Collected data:
• • •

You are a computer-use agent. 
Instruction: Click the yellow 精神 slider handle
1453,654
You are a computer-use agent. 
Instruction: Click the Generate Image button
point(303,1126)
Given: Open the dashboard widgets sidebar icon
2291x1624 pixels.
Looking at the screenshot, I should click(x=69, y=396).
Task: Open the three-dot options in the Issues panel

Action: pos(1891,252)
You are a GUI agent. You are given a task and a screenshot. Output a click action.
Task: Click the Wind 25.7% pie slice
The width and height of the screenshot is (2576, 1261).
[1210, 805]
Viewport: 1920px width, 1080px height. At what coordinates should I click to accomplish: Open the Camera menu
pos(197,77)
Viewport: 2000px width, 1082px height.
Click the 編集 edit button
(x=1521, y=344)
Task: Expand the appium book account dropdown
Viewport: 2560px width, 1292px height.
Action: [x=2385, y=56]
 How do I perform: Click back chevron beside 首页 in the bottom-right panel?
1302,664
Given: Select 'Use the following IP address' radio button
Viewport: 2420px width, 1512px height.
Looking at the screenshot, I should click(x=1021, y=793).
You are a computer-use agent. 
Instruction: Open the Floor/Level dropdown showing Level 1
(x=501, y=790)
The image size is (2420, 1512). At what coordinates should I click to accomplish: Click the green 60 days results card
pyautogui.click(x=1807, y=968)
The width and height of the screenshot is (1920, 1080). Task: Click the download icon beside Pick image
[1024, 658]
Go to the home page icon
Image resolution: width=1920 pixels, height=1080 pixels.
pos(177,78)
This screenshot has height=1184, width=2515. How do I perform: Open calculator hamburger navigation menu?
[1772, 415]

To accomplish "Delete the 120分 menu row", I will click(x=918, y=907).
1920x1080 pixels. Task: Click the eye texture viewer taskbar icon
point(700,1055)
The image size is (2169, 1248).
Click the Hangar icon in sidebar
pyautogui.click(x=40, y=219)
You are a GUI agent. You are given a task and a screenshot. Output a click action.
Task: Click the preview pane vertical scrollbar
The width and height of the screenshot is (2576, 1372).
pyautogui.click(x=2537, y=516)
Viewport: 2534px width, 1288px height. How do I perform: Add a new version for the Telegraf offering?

• • •

*Exercise details*: Each entry must be set down exactly as it appears.

*Answer to this task*:
You are a computer-use agent. 
Instruction: Click the yellow 精神 slider handle
1453,654
You are a computer-use agent. 
Instruction: Click the Generate Image button
point(303,1126)
Given: Open the dashboard widgets sidebar icon
2291x1624 pixels.
Looking at the screenshot, I should click(x=69, y=396).
Task: Open the three-dot options in the Issues panel

Action: pos(1891,252)
You are a GUI agent. You are given a task and a screenshot. Output a click action.
Task: Click the Wind 25.7% pie slice
The width and height of the screenshot is (2576, 1261).
[1210, 805]
Viewport: 1920px width, 1080px height. At what coordinates should I click to accomplish: Open the Camera menu
pos(197,77)
Viewport: 2000px width, 1082px height.
Click the 編集 edit button
(x=1521, y=344)
Task: Expand the appium book account dropdown
Viewport: 2560px width, 1292px height.
Action: [x=2385, y=56]
 How do I perform: Click back chevron beside 首页 in the bottom-right panel?
1302,664
Given: Select 'Use the following IP address' radio button
Viewport: 2420px width, 1512px height.
Looking at the screenshot, I should click(x=1021, y=793).
You are a computer-use agent. 
Instruction: Open the Floor/Level dropdown showing Level 1
(x=501, y=790)
The image size is (2420, 1512). At what coordinates should I click to accomplish: Click the green 60 days results card
pyautogui.click(x=1807, y=968)
The width and height of the screenshot is (1920, 1080). Task: Click the download icon beside Pick image
[1024, 658]
Go to the home page icon
Image resolution: width=1920 pixels, height=1080 pixels.
pos(177,78)
This screenshot has height=1184, width=2515. How do I perform: Open calculator hamburger navigation menu?
[1772, 415]

To accomplish "Delete the 120分 menu row", I will click(x=918, y=907).
1920x1080 pixels. Task: Click the eye texture viewer taskbar icon
point(700,1055)
The image size is (2169, 1248).
Click the Hangar icon in sidebar
pyautogui.click(x=40, y=219)
You are a GUI agent. You are given a task and a screenshot. Output a click action.
Task: Click the preview pane vertical scrollbar
The width and height of the screenshot is (2576, 1372).
pyautogui.click(x=2537, y=516)
Viewport: 2534px width, 1288px height. How do I perform: Add a new version for the Telegraf offering?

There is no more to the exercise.